As they return to work this morning, Senators fans will surround water coolers and discuss the steadily improving fortunes of their favourite NHL team.
Eventually, they will analyze the big picture. They will talk about an eight win-in-10 game run and how it has moved their "Sennies" into a tie for the final playoff spot.
At some juncture, they will also break down Saturday's 5-2 victory over Tampa, a game that featured another Senators offensive outburst and another letdown, harmless as the latter turned out to be.
And they'll no doubt be gushing over Antoine Vermette's nifty first-period goal.
With about as much room to move as in a phone booth, Vermette put the puck back between his feet, followed it with his stick, then flipped it behind his left leg and over goalie Johan Holmqvist.
'FUN TO WATCH'
"That was pretty," Jason Spezza, who's been known to display a little imagination of his own, said of Vermette's magic. "I like those ones. They're fun to watch."
Daniel Alfredsson was equally impressed.
"It was a great move," he said, putting Vermette in select company by only remembering Sergei Samsonov and Mario Lemieux scoring like that before. "He created something out of nothing. It doesn't happen too often."

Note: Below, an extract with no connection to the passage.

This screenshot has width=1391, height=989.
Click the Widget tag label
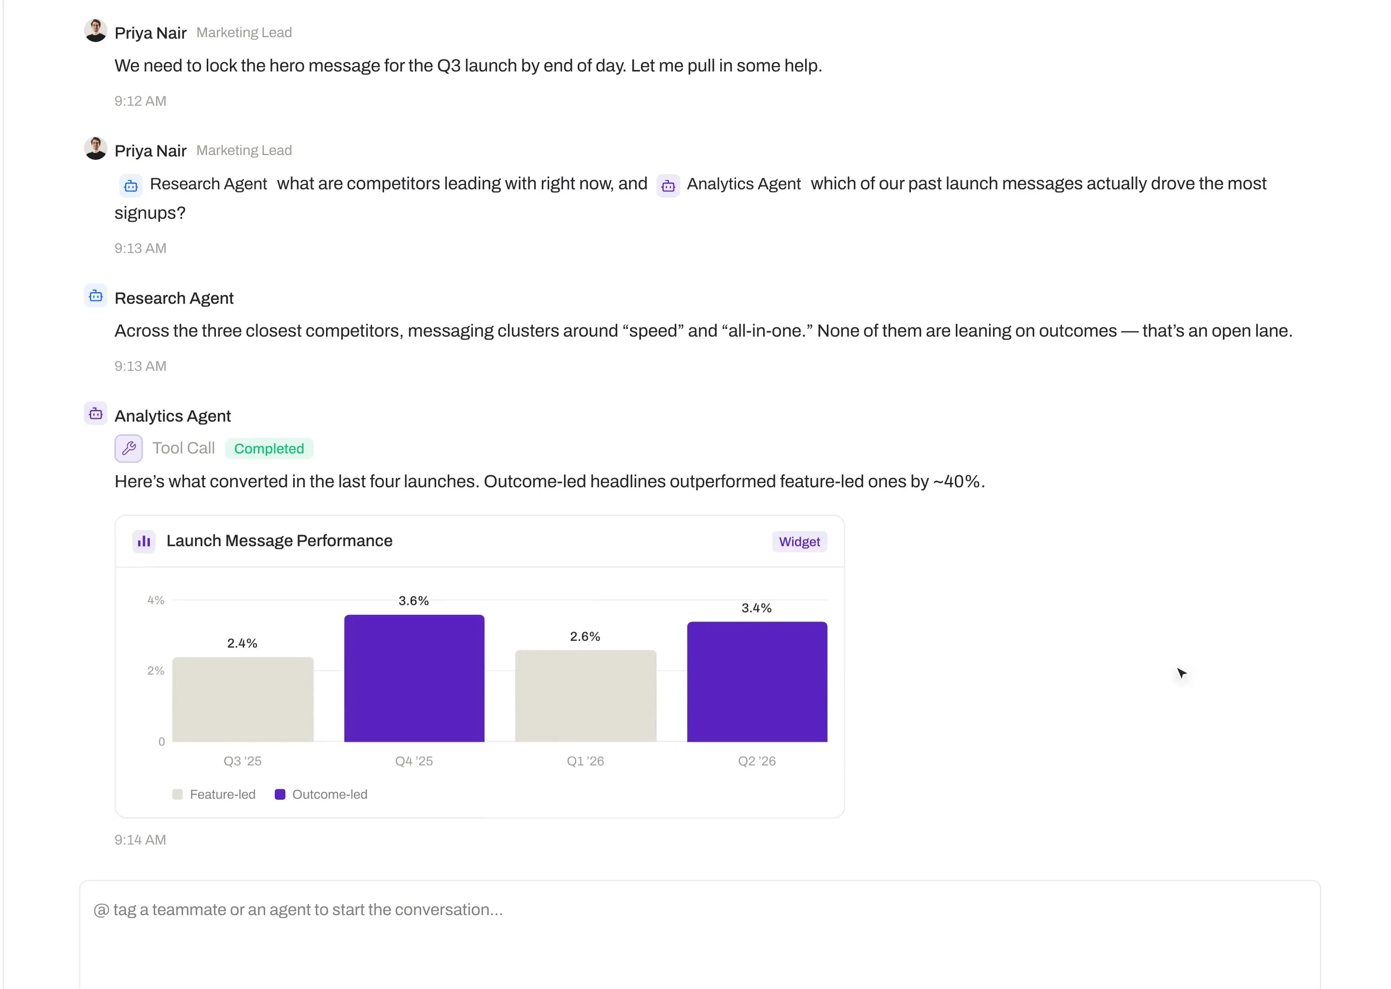point(799,542)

Like others, Vermette fools around with that type of stuff in practice. But that he would dare contemplate such cuteness in a game speaks volumes for his confidence level.

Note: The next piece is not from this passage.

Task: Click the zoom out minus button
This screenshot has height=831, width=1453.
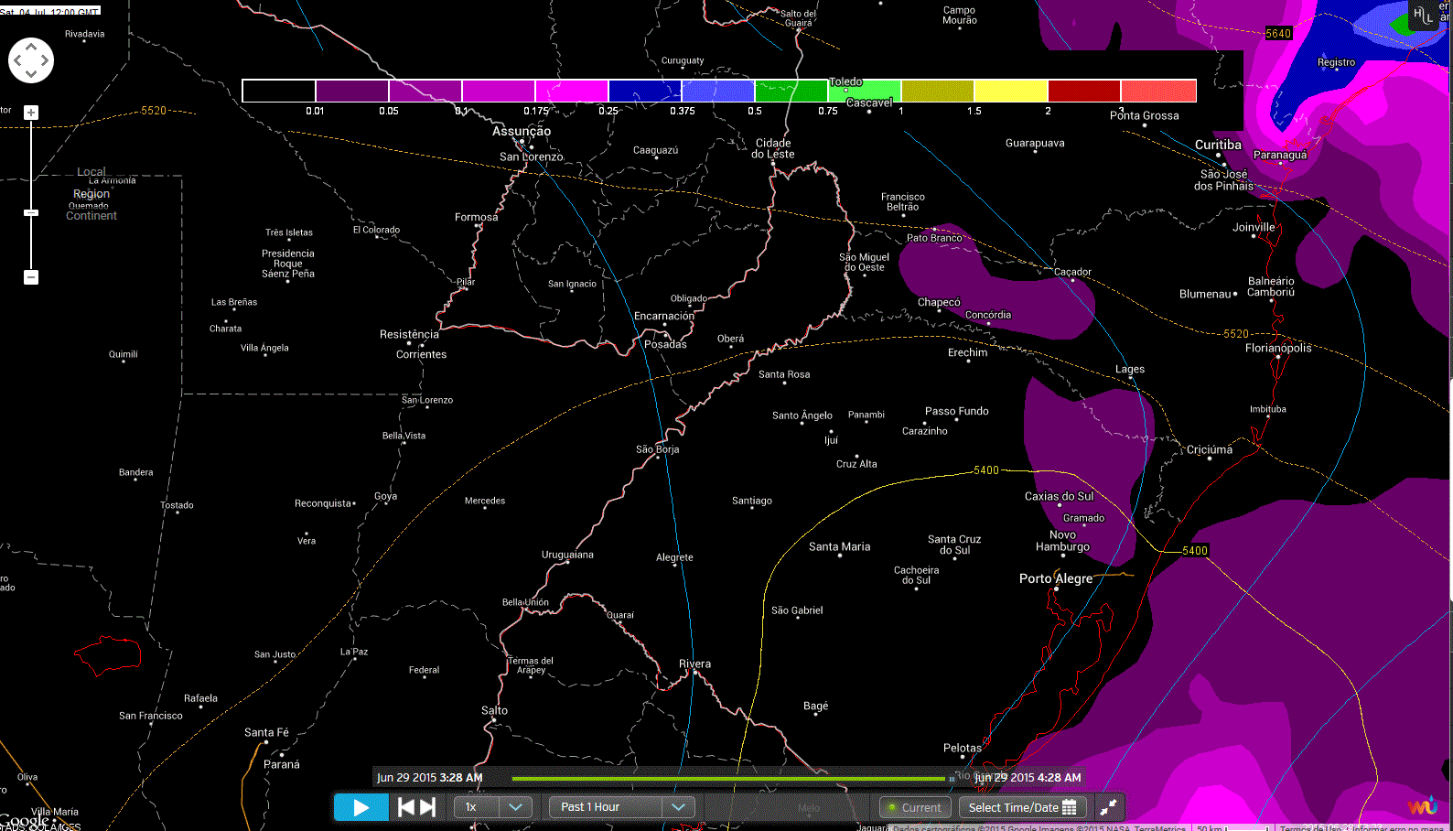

And damn right he should be feeling good about his play. Through 27 outings, his 11 goals are third highest on the Senators, and he has settled so comfortably into the second-line centre role alongside Alfredsson that there is no longer any need to fill that position via a trade.
"I think the biggest change of our team has been the location of the centre in the defensive zone," said coach Bryan Murray. "We've done a better job of getting deeper.
"The role is very important on our team ... there's more of an opportunity to use your wheels and (Vermette) has them, of course."
That was once again clear on Vermette's second goal vs. Tampa, when he took a Peter Schaefer feed and blew in on a breakaway to beat Lightning reliever Karri Ramo with a quick shot between the legs.
"When you play more, you get more confidence in yourself and you try to do more stuff," said Vermette, a key penalty killer who was a plus-2 and the game's first star Saturday.
ABILITY TAKES OVER
"Sometimes it doesn't work, but you know you're going back out there. There's definitely a difference ... you let your ability take over and you're not thinking about other stuff as much."
Vermette, who prefers playing centre than at wing where he has spent most of his time as a Senator, says that in just the last two games alone he's had a better feel of where to be in the defensive zone, and that has helped him to get in better position and with more energy to jump up in the play.
Meanwhile, Vermette admits that upon hearing all the talk of the Senators need for a No. 2 centre, he wanted to jump up and shout: "Hey, over here. Look over here."
"I think I can fill that role,'' he said. ''It's nice to get that chance."
After a day off, the Senators return to practice this morning. Of interest will be the status of defenceman Joe Corvo, who was hit in the face by a puck while sitting on the bench Saturday.
Corvo was kept out of the rest of the game for "precautionary measures," but appeared to be fine while seen walking out of the rink with a cut over his eye.